I was terrified to come to Wharton. After working professionally in performing arts for more than 15 years, I understood all too well the suspicion with which my colleagues at Cirque du Soleil and at my own Asia-based production company regarded my decision to join forces with the evil capitalist empire. The language of creative industries reflects their mistrust of business people. Artists that “sell out,” “go corporate” or “turn commercial” are never heard from again.
My girlfriend and business partner was very clear about her expectations of me: “Just don’t turn boring,” she pleaded, “that’s all I ask.”
Businesspeople do very little to help bridge that gap and have their own prejudices. Creative industries, some complain, are intrinsically unscaleable, risky and difficult to monetize. Artists are financially illiterate and make decisions based on whim without developing a comprehensive strategy. The entire creative process seems like a liability: We can’t tell you what the result of our work will look like, how long it will take us, how much it will cost and if anyone will be happy with it. It’s all about the journey, after all.
My point of view is that both sides have a remarkable amount to learn from each other.

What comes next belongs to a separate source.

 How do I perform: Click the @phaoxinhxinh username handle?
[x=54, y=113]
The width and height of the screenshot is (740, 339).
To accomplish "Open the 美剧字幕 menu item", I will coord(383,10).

Thanks to my classes at Wharton, for example, I was able to model the cash flows of different “investment classes” of artists: the “high-level amateur,” the “arts conservatory student” and the “upcoming professional.” I’ve collected information through surveys of different populations of artists to determine certain benchmarks for the industry and analyzed the market size and competitive landscape across different geographies using the resources that are available to us through the University.

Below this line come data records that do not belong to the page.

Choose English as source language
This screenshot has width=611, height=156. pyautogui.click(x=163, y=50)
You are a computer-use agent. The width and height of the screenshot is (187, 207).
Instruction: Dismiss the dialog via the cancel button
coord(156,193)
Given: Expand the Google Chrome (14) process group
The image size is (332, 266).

Wharton has helped me to revamp my production company’s business plans and our cost accounting, and inspired us to build a balance sheet and take on an appropriate amount of debt to fund our expansion into the Southeast Asian market. We are rethinking our marketing plan and have started implementing a novel strategy that we hope will increase our visibility to artists, clients and potential investors.
We have always made our decisions based on gut instinct, and we plan to continue doing so—the only difference is that our gut instinct is now informed by Wharton’s business rigor. Artists typically shy away from money because it is seen as the antithesis of artistic ideals, but we now equate money with the infrastructure and time that artists require to do their best work. Our value proposition to our artist partners is improving by orders of magnitude because of it.
The Wharton Leadership Program has also been instrumental in helping me to refocus the leadership skills that I’ve developed through circus projects in more than 20 countries into a new skillset that will serve me better in the larger, more structured corporate and governmental entities that I hope to be working with immediately after graduation. The Lauder Institute classes focusing on political economy and economic history have pulled back the curtain that had concealed the deeper geopolitical and economic forces at work behind the formerly opaque sea of headlines, sound bites and economic indicators.
The irony is that, in being immersed in the vocabulary and frameworks of business, I find that I spend far less time agonizing over financial and strategic decisions and more time on creations.
But I do not mean to suggest that all artists need to do is to get an MBA. I’ve realized that much of what business people do can benefit your average artist, but that much more of what your average artist—a circus artist in particular—does can benefit businesspeople. The first instance is simply in the finer points of public speaking: namely, an awareness of how body language translates into charm and how self-confidence combined with the right posture, eye-contact and dynamic speech can sell just about anything to anyone.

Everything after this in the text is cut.